Now I just had my second child and my mother offered to take the kids overnight to give us a break. I told her I would not be able to sleep knowing the baby is not safe, so I will just keep them at home. My mom is offended and angry. She is saying that I am ridiculous and being very mean to her when she is just trying to help. I told her she was very clear that my choices are either Iet her be unsafe with the baby or not have her watch them. I just can’t relax knowing my baby is not in a safe space, so what other choice do I have? My dad is on my moms side and is rolling his eyes and calling me overprotective, my husband is on my side and says there is no reason she can’t change her behavior to keep our children safe.
So, am I the asshole for not letting my mom watch the baby when I think she is being unsafe?
Commenters agreed with the woman’s decision to stop allowing her mother to babysit as the outdated practice of putting a baby to sleep on it’s stomach is dangerous.
NTA. You really can’t trust your children with people you can’t trust. Period. It is a pity, but there you have it. (FragrantEconomist386)
NTA- it’s not a difficult request to fulfill. I mean think about it. If you can’t breathe as an adult sleeping face down, you can readjust. But if you swaddle a baby, which is already way weaker than an adult, in that position, they’re stuck with less than ideal oxygen flow for the entire night.

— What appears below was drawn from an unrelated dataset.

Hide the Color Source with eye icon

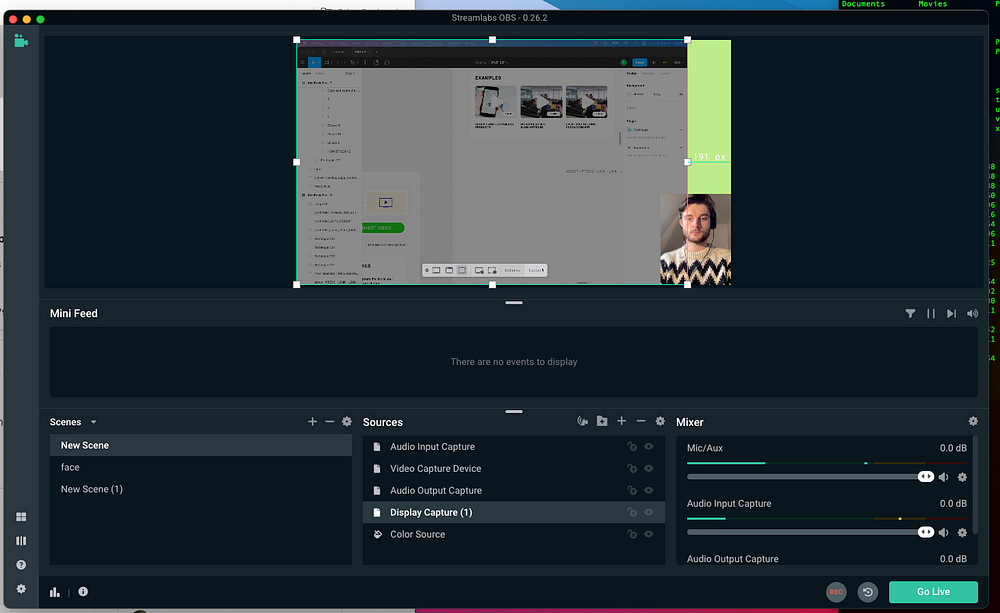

She’s being stubborn to the point that she’s refusing to follow medical advice that makes a lot of logical sense. (lyrical_llama)

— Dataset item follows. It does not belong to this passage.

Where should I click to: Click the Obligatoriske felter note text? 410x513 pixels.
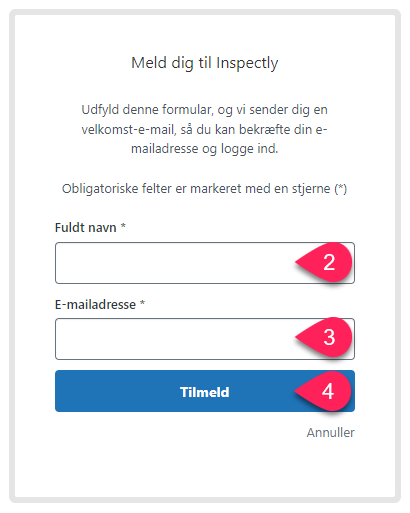(204, 189)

NTA. “All my kids lived!” Yes, but millions didn’t. Is she also going to avoid using a car seat? Is she against vaccinations, since kids used to live without them? (OkeyDokey654)

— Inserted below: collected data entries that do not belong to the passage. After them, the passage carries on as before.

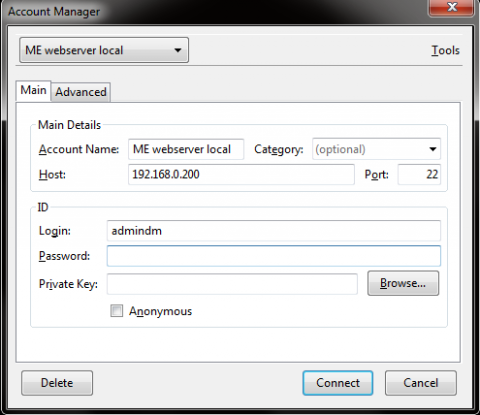Screen dimensions: 480x415
Task: Switch to the Main tab
Action: 33,90
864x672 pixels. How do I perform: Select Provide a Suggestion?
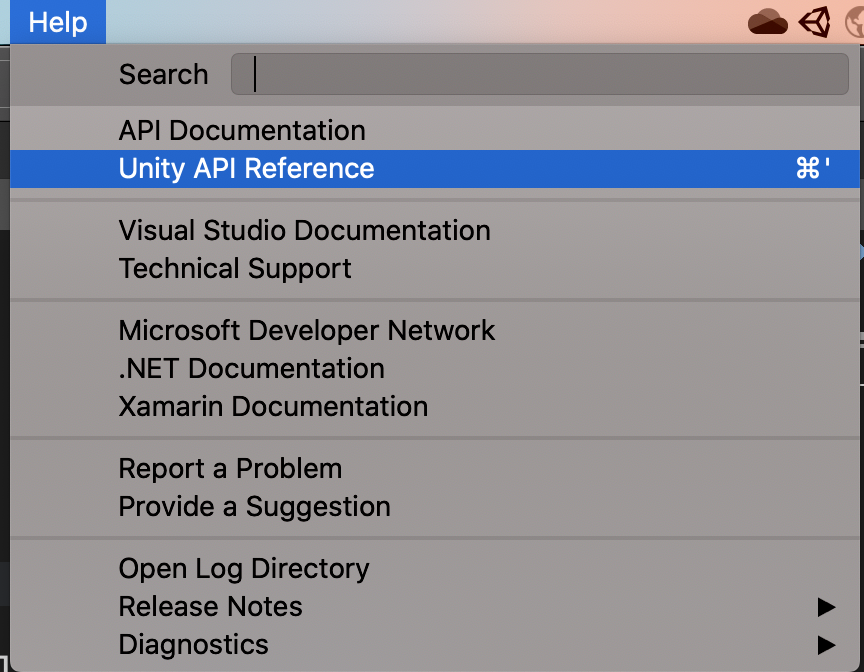(x=255, y=507)
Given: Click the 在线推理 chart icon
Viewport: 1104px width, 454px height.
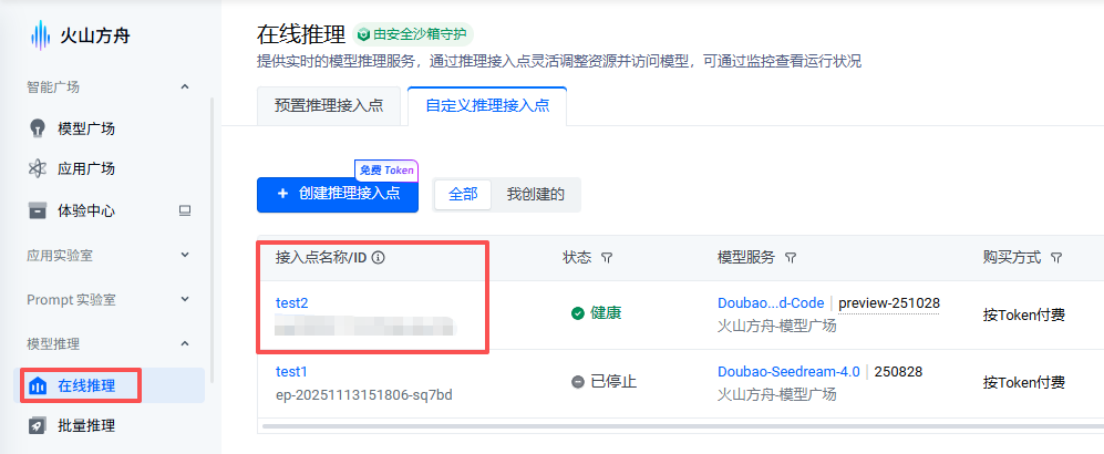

People pointed out that the woman’s mother was being stubborn and pig-headed and would rather be right than modify her behaviour.
NTA. Your mom is more concerned with the pride of doing it her way than with accepting your judgment as the parent of your own child. (RealTalkFastWalk)
Yeah, this. Mom is focused on being “respected” and “right” but willing to potentially sacrifice OP’s kid to prove it. It seems like it would actually be easier to just plop the kid down in their sleeper, on their back, with nothing else in the crib than it is to wrap them up and put them face down, covered by blankets. And it would be easier to give in to the parent than choose this hill to die on but since Mom has shown that she will show OP is wrong and mom knows best, even if she says she won’t do it, you just can’t be sure. (PokeyWeirdo12)
Other people shared similar stories of grandparents adopting unsafe practices around their children because its how they had brought up their own children.
NTA. I will not let my MiL watch my son unsupervised for the exact same reason. She was putting my 3-month old on the couch with cushions piled around him to sleep! When I told her that was not safe and he NEEDED to be in the bassinet, she made it a point to put him to sleep everywhere BUT the bassinet out of spite (car seat, bouncer seat propped on a pillow to make it flat…). (Reevadare1990)
Everyone agreed that the grandmother should respect her daughter’s parenting choices, and if she refused she should not be left alone with her grandchildren.
NTA. I have watched my grandson and when my DIL asks me to do something different than I normally would, I do it. It’s her child and I want her to trust me. Your kids are yours and if your mom can’t respect that you want her to do some things a certain way for safety, then you’re not going to let her watch them. That’s on her. (Odd_Yogurtclosest2891)
Have you ever had disagreements with the older generation about child safely or out-dated practices?